One of the most senior women in British engineering is to take two court actions against Vickers, her former employer, claiming wrongful dismissal and sexual discrimination.

Sue Wilson, who earned about pounds 90,000, a year, was personnel and quality director at Vickers Defence Systems, the group's tank-making subsidiary, which has factories in Newcastle and Leeds.

A leading member of the business community in the north-east, Ms Wilson, 43, was closely involved with the Engineering Employers' Federation and is married to Ian Gibson, chief executive of Nissan Motor Manufacturing.

Denise Kingsmill, Ms Wilson's solicitor, said an industrial tribunal application alleging unfair dismissal and sexual discrimination had been lodged. Although claims for unfair dismissal are normally limited to maximum compensation of pounds 11,000, there is no limit for sexual or racial discrimination.
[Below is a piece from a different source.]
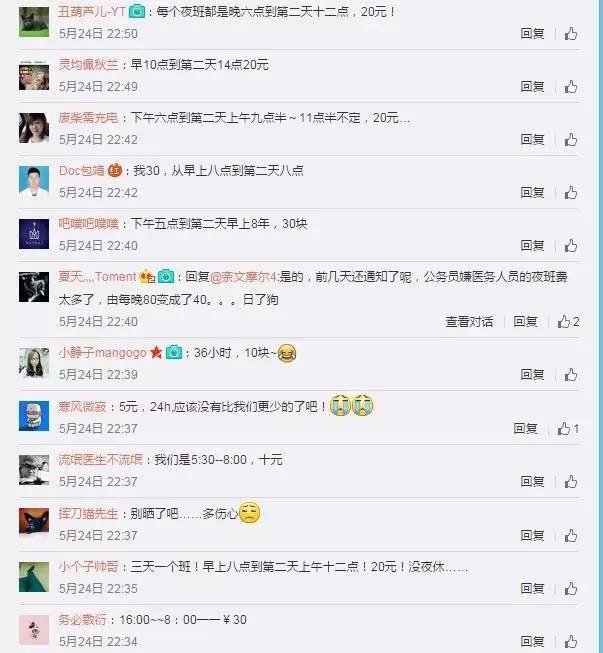This screenshot has height=653, width=603.
Task: Click thumbs-up on Doc包靖's comment
Action: (571, 192)

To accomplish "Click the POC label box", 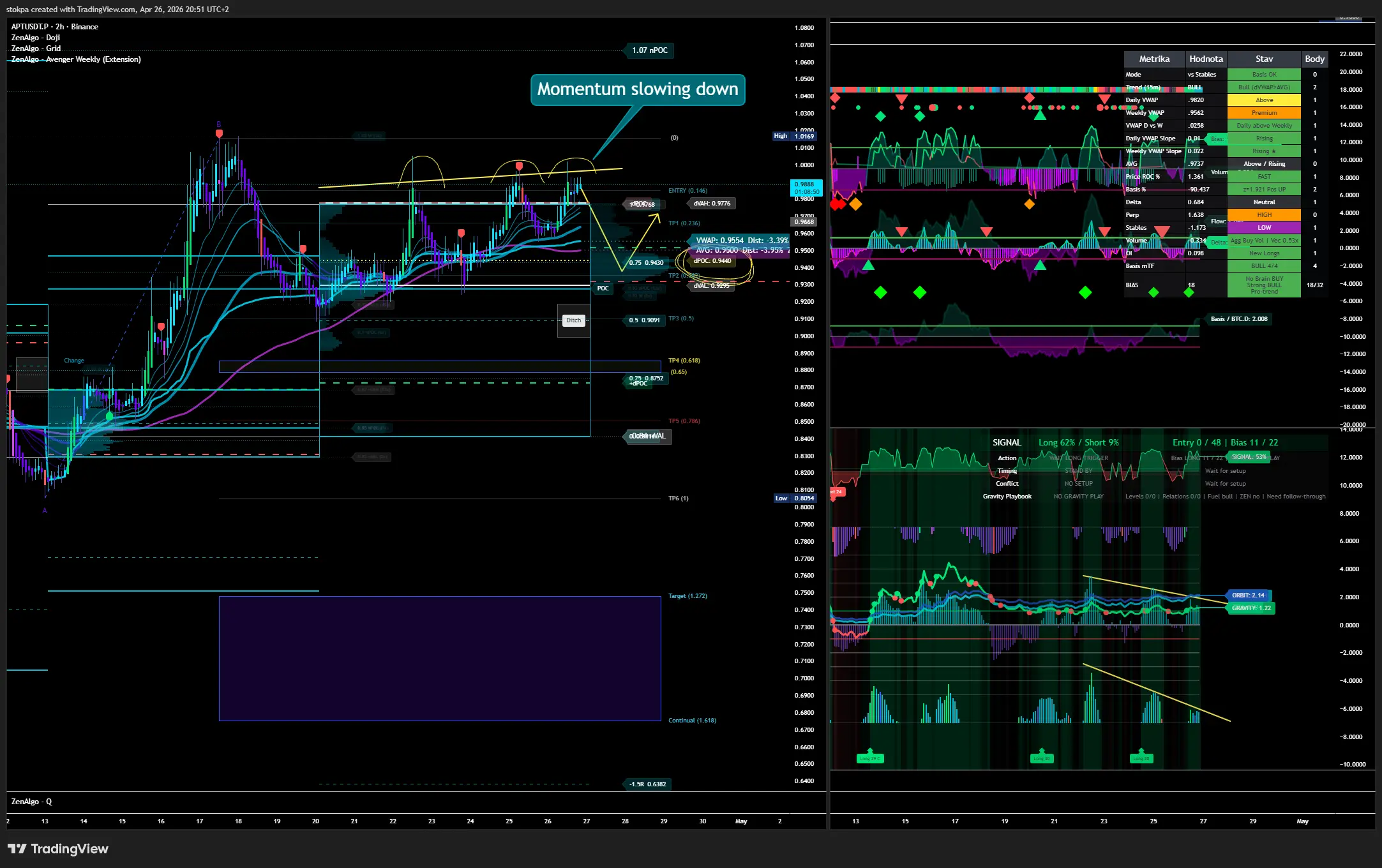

A second application, to be presented to the High Court, claiming damages for wrongful dismissal, is likely to centre on a claim that Ms Wilson's redundancy compensation was worked out on her pounds 51,000 basic salary, not her pounds 90,000 "package" of bonus, car and other benefits.
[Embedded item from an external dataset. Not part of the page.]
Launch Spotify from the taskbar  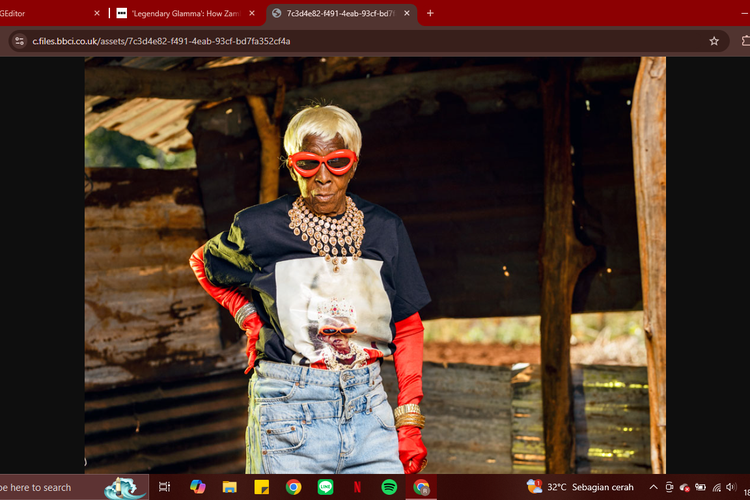(x=389, y=487)
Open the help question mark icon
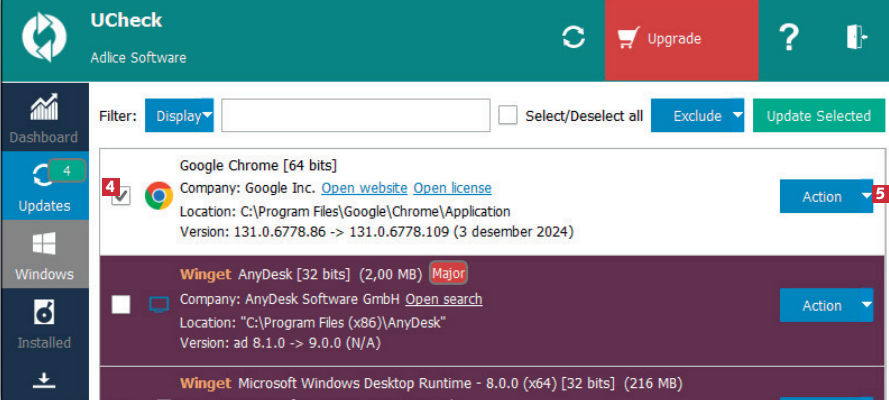Viewport: 889px width, 400px height. click(789, 38)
"This is an important case because she is a very senior and successful woman with a track record in heavy industry," Ms Kingsmill said.

"She has toughed it out in engineering for 21 years and knows all about the slings and arrows of corporate life. She can distinguish between them and real discrimination."

Ms Wilson has been advised not to talk publicly about the case. But it is known that her departure last December followed disagreements with John Crowther, the new chief executive.

Ms Wilson had been with the company since 1986, and was promoted to the board in 1990. A "macho" corporate culture was said to have been prevalent and to have led to conflict. Her job, in which she was responsible for 1,600 employees, has since been split between a personnel manager and a director.

Since leaving Vickers, Ms Wilson has been appointed chief executive of the Newcastle Initiative, a government-sponsored partnership with private industry to promote development.

She is a member of the Employment Appeals Tribunal and a former member of the Newcastle industrial tribunals panel.

A recent survey by the Institute of Directors found that fewer than 5 per cent of managers and directors were women. Overall in industry, 2.8 per cent of directors and 9.5 per cent of managers are women.

Vickers Defence Systems said that it was "not appropriate" to comment.